▶ [To be done]
Reproduce the data verbatim, from the line containing "Given: Click the Crop column header" through the end of the data, inclusive.

▶ [Data provided]
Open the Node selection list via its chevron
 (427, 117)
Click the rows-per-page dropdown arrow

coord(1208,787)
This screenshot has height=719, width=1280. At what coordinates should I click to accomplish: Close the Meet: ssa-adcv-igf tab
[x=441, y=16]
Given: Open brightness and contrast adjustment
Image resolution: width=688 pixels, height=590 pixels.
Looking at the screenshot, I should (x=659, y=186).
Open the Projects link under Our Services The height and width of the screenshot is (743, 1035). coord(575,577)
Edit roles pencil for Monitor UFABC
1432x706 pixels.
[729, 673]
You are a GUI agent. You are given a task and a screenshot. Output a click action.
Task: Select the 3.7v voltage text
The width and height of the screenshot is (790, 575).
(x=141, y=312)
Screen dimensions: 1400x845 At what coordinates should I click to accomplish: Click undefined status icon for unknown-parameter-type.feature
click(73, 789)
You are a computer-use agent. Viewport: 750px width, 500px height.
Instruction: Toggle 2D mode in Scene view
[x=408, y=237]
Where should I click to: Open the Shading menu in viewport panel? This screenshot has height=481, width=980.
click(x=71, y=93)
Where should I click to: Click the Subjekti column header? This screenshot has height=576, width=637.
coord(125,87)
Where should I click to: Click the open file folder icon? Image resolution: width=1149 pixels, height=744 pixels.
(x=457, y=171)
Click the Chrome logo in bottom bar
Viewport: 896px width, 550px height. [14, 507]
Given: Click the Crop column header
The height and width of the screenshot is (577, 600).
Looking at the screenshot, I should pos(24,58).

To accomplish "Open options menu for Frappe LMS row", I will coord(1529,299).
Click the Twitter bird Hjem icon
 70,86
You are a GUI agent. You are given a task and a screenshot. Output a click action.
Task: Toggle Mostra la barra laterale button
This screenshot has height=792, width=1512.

▶ [Exercise output]
Given: Click the Crop column header
The height and width of the screenshot is (577, 600).
Looking at the screenshot, I should pos(24,58).

To accomplish "Open options menu for Frappe LMS row", I will coord(1529,299).
Click the Twitter bird Hjem icon
 70,86
You are a GUI agent. You are given a task and a screenshot. Output a click action.
Task: Toggle Mostra la barra laterale button
This screenshot has height=792, width=1512.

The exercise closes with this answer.